JOHN LEWALLEN, independent candidate for US Congress in California’s new Northcoast Second Congressional District, cordially invites the public to his formal Declaration of Candidacy on Thursday, February 23, at 1pm, at the Mendocino County Elections Department on Low Gap Road in Ukiah. Lewallen, 69, a long-time resident of the Anderson Valley, lives in Philo. He owns and operates the Mendocino Sea Vegetable Company with his wife, Barbara. Lewallen is campaigning to support local livelihoods and a healthy environment, promises to promote public health and to "end suicidal military spending, and end the prohibition of cannabis to develop a world-class cannabis products industry." For more information, visit the website www.johnlewallenforcongress.org.
NCRA, the little train that couldn't, thought they had assemblymember Wes Chesbro lined up to introduce legislation to allocate $500k a year from state transportation funds. All Chesbro needed was a few letters to show local support for the request. NCRA asked the Mendocino Council of Governments (MCOG), the local transportation funding agency, for support, at which point both Phil Dow, MCOG's Executive Director, and Bruce Richard, the Mendocino Transit Agency's Executive Director, rushed to the funding barricades in opposition. Both Dow and Richard have made careers, and built their agencies, by sucking up as much taxpayer cash as they could lay their grasping hands on, but nothing concerns a state-funded bureaucrat than the thought that some other agency is trying to muscle in on their cash stream.
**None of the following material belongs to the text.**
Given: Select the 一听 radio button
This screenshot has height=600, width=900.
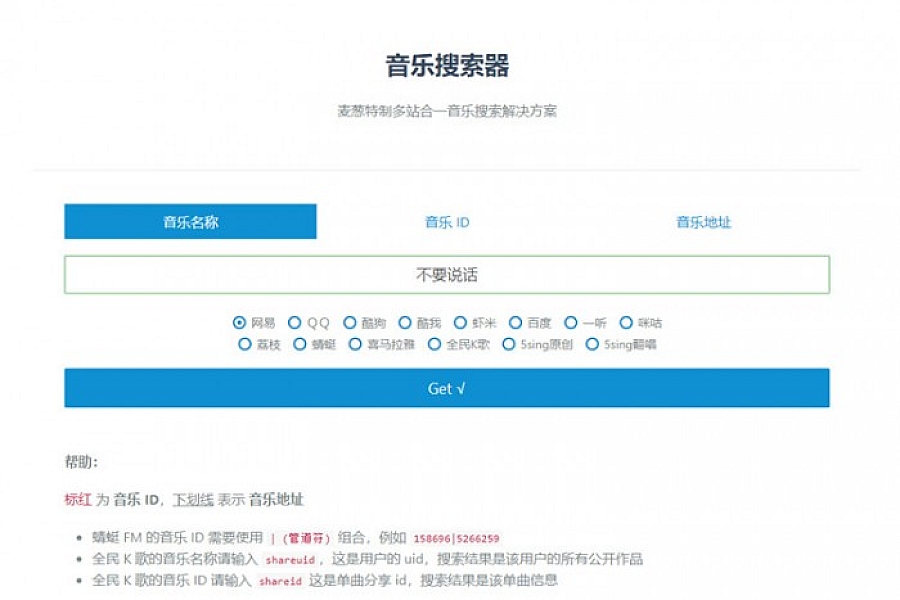Looking at the screenshot, I should (x=571, y=323).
Dow and Richard raised so much fuss about rail money going anywhere but to Richard's ghost buses that Ruth Valenzuela, Chesbro's local rep, told the MCOG board that Chesbro was no longer going to introduce the subsidy legislation requested by NCRA. It gets worse…
MTA WAS JUST AWARDED $2.5 million to buy four brand new 39-seat buses — a bus for for every rider! MTA is famous for running big, empty buses all around the County (and little crowded ones on the Ukiah-Boonville-Gualala route) and now he'll have four new buses running around empty. The existing buses don't run on a schedule that could be used by working people (or much of anyone else, for that matter). MTA also runs a cab service, "Dial-a-Ride," in Ukiah and Fort Bragg, at a taxpayer subsidized cost of $15-$20 per passenger. Because the point of MTA is to secure government funded jobs for people like Richard rather than providing actual service to the public, MTA's Dial-a-Ride customers are often forced to wait an hour or more for a ride. By contrast Hey Taxi!, a private company based in Ukiah, offers rides in the Ukiah area for about $5 a pop, operates nights and weekends, and does so without any government subsidy. If MTA hired Hey Taxi! to provide the Dial-a-Ride services, they could do the job better and cheaper and provide better service to the passengers. MTA could still skim $5 a ride off the top to keep Richard employed doing whatever he does all day long.
Here’s MTA honcho Bruce Richard
With a shovel in his back yard
He’s going solar!
A big green high roller
But he looks more like a retired bank guard.